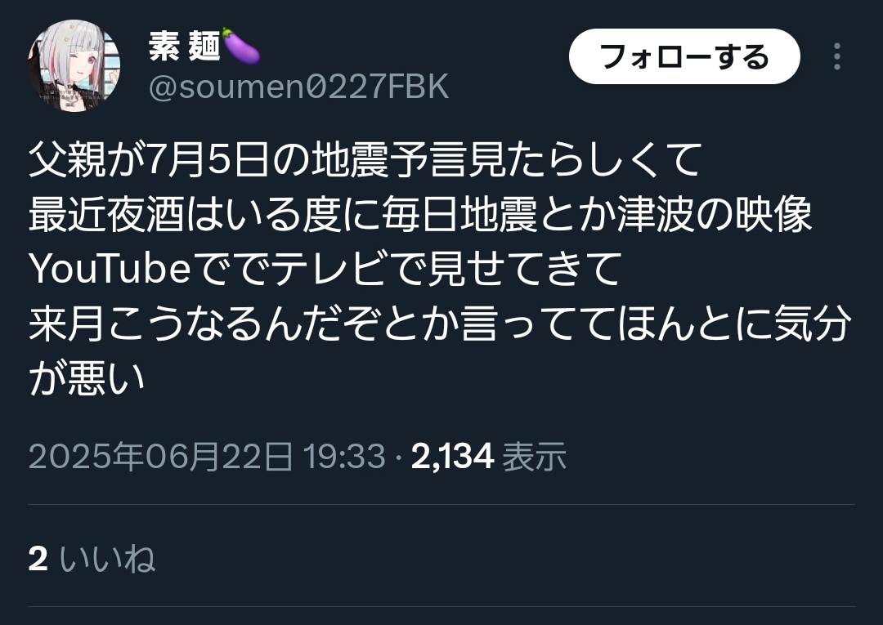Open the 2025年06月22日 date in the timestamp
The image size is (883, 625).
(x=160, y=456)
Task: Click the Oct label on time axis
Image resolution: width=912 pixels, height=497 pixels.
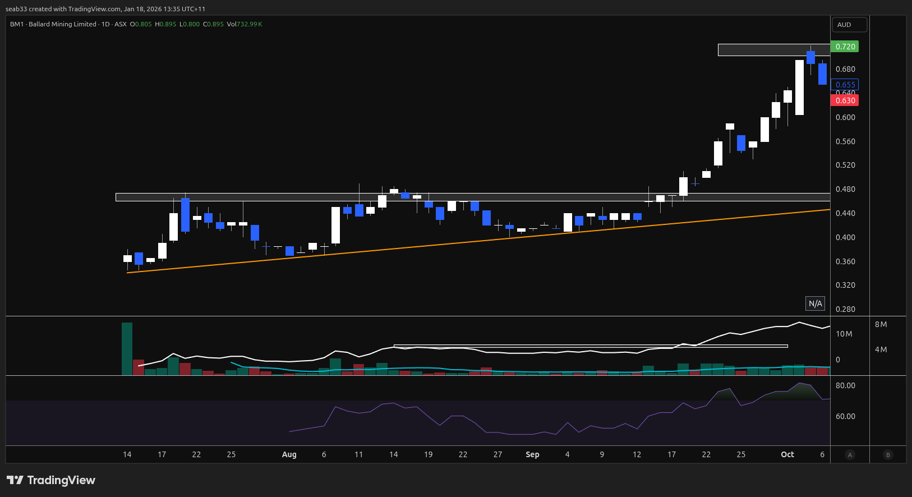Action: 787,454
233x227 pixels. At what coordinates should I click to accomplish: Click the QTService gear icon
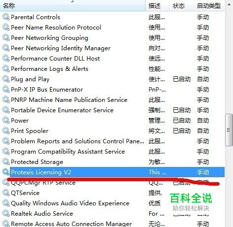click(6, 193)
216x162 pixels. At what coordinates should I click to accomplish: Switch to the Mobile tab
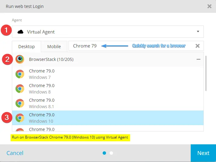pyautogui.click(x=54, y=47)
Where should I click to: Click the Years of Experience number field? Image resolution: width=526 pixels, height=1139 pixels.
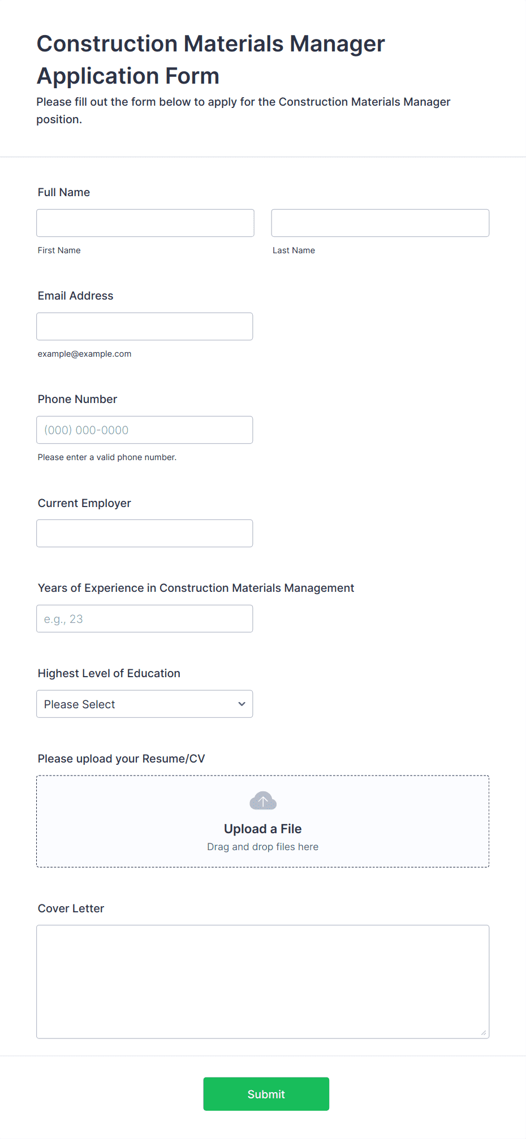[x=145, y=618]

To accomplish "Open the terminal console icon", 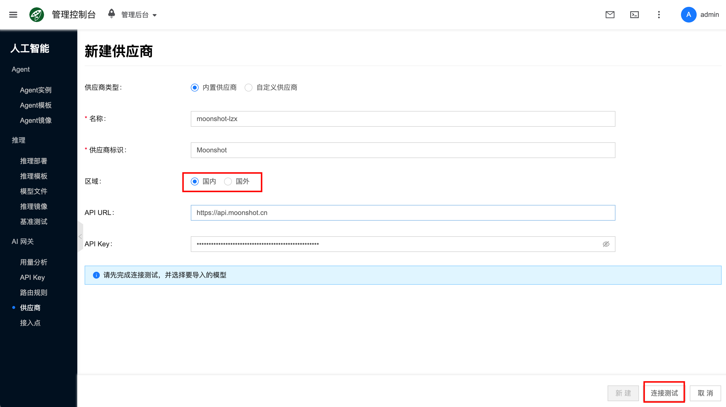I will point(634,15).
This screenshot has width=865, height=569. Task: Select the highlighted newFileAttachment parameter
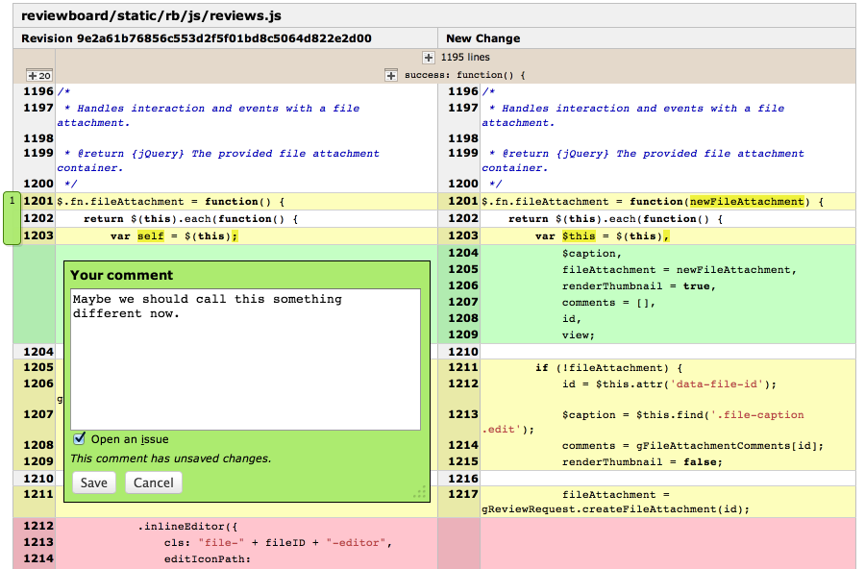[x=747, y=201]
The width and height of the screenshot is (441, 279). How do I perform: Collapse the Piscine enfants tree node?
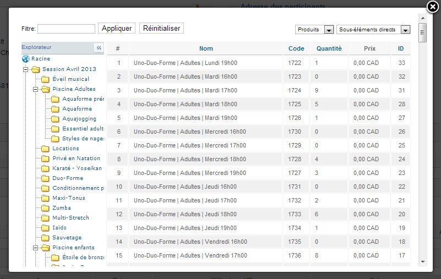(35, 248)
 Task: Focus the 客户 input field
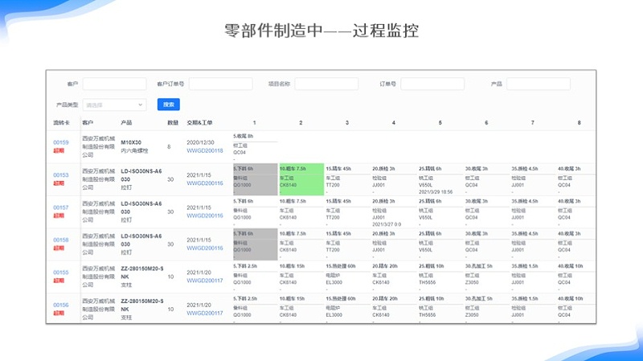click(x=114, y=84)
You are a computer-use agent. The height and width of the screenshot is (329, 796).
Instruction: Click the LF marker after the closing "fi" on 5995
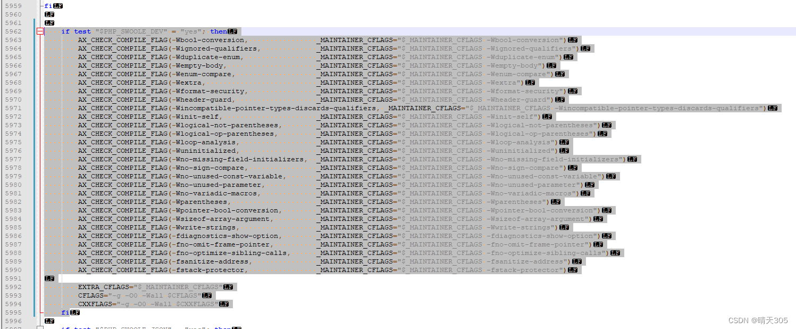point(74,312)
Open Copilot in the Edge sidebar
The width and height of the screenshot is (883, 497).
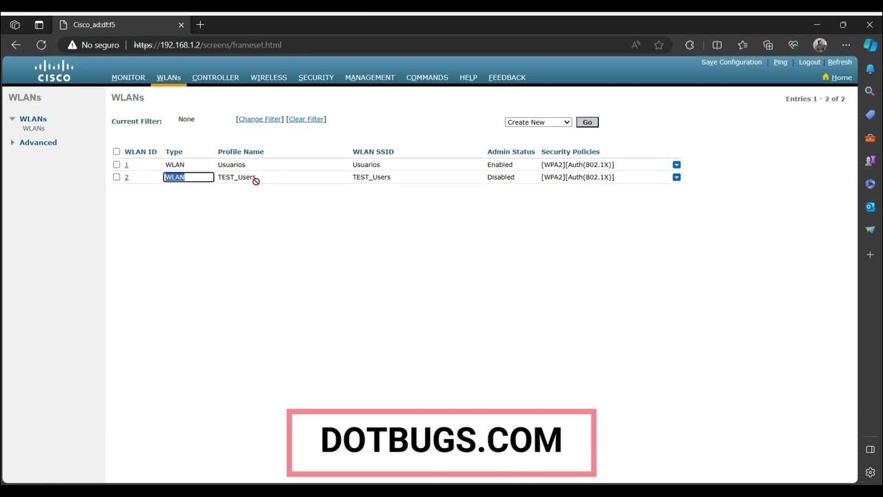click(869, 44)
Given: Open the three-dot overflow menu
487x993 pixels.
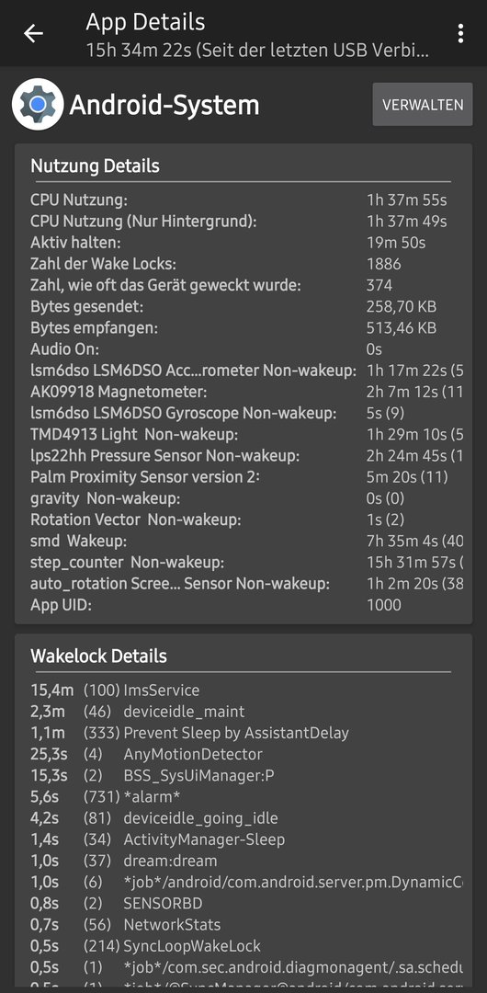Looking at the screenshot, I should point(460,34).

▶ **DIRECTIONS**: The answer should consist only of the lines from the line with "The width and height of the screenshot is (441, 279)." through the last line of the data, repeated exactly; pictures stay out.

▶ **SOLUTION TO THIS TASK**:
The width and height of the screenshot is (441, 279). How do I perform: Collapse the Piscine enfants tree node?
(35, 248)
 Task: Focus the 客户 input field
click(x=114, y=84)
You are a computer-use agent. The height and width of the screenshot is (329, 796).
Instruction: Click the LF marker after the closing "fi" on 5995
point(74,312)
Open Copilot in the Edge sidebar
The width and height of the screenshot is (883, 497).
click(869, 44)
Given: Open the three-dot overflow menu
487x993 pixels.
Looking at the screenshot, I should point(460,34).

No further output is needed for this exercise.